> TEXT PASSAGE
┄┄┄┄┄┄

An Automorphic Reading of Thomas Pynchon’s Against the Day (Interrupted by Elliptical Reflections on Mason & Dixon)
All mathematics leads, doesn’t it, sooner or later, to some kind of human suffering.
—Against the Day, p. 541
Thomas Pynchon, postmodern author, is commonly said to have a nonlinear narrative style. Inger H. Dalsgaard suggests that “a novel like Against the Day may be read in non-linear fashion, in keeping with the operations of a time machine.”1 No critic, however—not even the “seventeen of the foremost heavyweights from over forty years of Pynchon criticism”2 who contributed to the Cambridge Companion to Thomas Pynchon—seems to have taken seriously the possibility, to be explored in this chapter, that his narrative style might in fact be quadratic.
Google gives no matches whatsoever for “quadratic narrative style,”3 and this hypothesis—more precisely, that Pynchon’s major novels are structured by conic sections, at a rate of roughly one per book—sheds no light on the deeper import of his writing. Just as with an “obvious” proof in mathematics, however, once you’ve seen the thesis, it’s impossible to stop seeing it.
This “insight” came to me instead of a solution to another puzzle that had been troubling me since I started reading Against the Day in the spring of 2008. The prominence of mathematics in this book is exceptional even for Pynchon. Two of the main characters are at least part-time mathematicians; Hilbert, Minkowski, and Gibbs make cameo appearances; several chapters are set in the Göttingen mathematics department; and among Pynchon’s signature silly ditties there is this romantic number:
Likely isn’t Cantor
Nor is she apt to murmur low
Axioms of Zermelo,
She’s been kissed by geniuses,
Amateur Frobeniuses
One by one in swank array,
Bright as any Poincaré …
and so on in that vein.
It was when I came upon the word automorphic on page 409,
Earth making its automorphic way round the sun again and yet again …,
that I began to wonder what was going on—and then on pages 452 and 453, there it was again:
periodic functions, and their generalized form, automorphic functions
as a prelude to a scholarly discussion of time travel:
Time no longer ‘passes,’ with a linear velocity, but ‘returns,’ with an angular one. All is ruled by the Automorphic Dispensation. We are returned to ourselves eternally, or, if you like, timelessly.

┄┄┄┄┄┄

> DATA LINES
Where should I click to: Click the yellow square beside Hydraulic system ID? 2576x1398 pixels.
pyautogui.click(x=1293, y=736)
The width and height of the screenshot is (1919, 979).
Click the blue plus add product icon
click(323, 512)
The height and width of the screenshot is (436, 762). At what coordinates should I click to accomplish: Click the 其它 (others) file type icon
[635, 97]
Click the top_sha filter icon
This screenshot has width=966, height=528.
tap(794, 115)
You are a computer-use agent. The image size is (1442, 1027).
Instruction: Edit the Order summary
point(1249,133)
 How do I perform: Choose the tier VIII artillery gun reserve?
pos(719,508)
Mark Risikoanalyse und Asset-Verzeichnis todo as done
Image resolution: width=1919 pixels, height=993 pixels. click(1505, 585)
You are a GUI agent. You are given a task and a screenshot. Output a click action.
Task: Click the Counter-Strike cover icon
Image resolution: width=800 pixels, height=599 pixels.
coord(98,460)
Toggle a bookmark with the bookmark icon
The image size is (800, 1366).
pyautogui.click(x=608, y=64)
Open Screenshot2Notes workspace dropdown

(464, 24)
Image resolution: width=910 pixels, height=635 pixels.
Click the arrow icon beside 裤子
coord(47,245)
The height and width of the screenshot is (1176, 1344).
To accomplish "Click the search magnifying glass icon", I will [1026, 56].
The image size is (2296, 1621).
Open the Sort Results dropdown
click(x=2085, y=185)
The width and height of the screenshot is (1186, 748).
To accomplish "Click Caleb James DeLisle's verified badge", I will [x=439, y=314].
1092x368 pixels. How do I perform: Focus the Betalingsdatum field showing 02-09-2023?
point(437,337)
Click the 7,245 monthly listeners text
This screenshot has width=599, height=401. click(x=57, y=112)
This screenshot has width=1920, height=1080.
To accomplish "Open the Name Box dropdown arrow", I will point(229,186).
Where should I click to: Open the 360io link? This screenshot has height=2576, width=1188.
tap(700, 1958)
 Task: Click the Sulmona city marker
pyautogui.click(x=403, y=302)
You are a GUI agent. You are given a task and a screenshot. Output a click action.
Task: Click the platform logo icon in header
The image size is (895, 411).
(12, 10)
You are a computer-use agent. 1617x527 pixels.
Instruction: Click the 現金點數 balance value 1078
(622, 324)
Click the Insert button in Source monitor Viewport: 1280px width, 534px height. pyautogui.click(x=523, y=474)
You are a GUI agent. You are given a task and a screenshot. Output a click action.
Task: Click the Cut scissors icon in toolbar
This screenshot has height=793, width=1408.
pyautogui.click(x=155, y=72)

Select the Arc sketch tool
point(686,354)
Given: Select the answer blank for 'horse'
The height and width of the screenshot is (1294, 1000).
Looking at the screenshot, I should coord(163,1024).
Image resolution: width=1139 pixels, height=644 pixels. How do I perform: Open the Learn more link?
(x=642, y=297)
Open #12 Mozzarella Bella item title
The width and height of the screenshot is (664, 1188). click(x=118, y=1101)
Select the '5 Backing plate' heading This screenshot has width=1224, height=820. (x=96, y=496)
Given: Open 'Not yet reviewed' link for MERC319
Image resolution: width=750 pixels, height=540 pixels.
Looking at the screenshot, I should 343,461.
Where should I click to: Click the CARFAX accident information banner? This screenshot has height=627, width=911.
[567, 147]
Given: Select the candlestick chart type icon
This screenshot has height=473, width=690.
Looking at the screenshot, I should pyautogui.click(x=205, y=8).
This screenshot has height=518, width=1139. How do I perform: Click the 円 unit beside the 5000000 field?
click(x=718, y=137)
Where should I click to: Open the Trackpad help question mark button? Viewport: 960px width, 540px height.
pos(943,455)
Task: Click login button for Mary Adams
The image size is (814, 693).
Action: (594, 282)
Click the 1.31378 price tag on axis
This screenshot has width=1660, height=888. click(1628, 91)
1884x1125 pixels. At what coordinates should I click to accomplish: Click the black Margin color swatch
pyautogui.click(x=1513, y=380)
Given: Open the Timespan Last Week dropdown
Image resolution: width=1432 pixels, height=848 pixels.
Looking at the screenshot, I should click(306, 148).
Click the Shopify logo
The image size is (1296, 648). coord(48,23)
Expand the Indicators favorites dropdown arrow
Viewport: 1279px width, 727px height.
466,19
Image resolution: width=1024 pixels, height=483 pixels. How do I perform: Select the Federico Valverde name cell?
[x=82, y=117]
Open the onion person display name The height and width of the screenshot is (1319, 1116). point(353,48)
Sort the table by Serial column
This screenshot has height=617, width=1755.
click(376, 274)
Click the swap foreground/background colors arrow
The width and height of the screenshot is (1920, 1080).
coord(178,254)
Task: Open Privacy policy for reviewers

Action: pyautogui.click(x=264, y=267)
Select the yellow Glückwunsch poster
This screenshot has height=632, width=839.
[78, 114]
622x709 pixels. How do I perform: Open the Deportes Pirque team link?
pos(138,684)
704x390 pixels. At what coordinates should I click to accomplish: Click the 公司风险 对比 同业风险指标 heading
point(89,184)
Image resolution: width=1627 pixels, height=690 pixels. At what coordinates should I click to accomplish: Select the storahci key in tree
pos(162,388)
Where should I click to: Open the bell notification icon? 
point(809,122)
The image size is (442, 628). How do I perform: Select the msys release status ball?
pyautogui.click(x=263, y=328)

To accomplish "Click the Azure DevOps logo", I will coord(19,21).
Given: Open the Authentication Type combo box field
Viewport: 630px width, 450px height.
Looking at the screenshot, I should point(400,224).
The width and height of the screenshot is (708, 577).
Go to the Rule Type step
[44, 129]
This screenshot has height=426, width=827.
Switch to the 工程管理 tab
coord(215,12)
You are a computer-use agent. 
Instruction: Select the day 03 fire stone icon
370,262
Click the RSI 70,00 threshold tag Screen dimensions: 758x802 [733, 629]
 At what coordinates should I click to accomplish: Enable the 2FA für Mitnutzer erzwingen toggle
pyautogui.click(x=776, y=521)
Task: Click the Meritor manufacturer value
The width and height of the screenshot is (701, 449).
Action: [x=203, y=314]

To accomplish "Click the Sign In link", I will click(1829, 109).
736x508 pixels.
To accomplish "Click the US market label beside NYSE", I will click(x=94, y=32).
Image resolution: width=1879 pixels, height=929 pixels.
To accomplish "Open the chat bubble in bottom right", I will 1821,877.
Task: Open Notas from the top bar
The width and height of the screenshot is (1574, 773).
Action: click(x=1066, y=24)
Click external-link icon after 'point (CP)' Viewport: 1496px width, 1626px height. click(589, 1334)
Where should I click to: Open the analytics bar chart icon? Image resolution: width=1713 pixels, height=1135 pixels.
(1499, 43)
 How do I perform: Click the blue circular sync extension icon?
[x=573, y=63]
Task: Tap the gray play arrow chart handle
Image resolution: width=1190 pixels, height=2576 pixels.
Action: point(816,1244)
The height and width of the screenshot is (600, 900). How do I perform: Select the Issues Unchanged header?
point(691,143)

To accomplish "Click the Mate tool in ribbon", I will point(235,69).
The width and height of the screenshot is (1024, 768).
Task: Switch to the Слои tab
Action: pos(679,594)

┄┄┄┄┄┄

> ACTIONS TO TAKE
(A) Which mathematicians does the essay on Pynchon's Against the Day say make cameo appearances in the novel?
(B) Output the passage of the essay on Pynchon from "All mathematics leads, doesn’t" to "fact be quadratic.", copied word for word.
The records play no part in what comes next.

> RESULTS FOR EACH TASK
(A) Hilbert, Minkowski, and Gibbs

(B)
All mathematics leads, doesn’t it, sooner or later, to some kind of human suffering.
—Against the Day, p. 541
Thomas Pynchon, postmodern author, is commonly said to have a nonlinear narrative style. Inger H. Dalsgaard suggests that “a novel like Against the Day may be read in non-linear fashion, in keeping with the operations of a time machine.”1 No critic, however—not even the “seventeen of the foremost heavyweights from over forty years of Pynchon criticism”2 who contributed to the Cambridge Companion to Thomas Pynchon—seems to have taken seriously the possibility, to be explored in this chapter, that his narrative style might in fact be quadratic.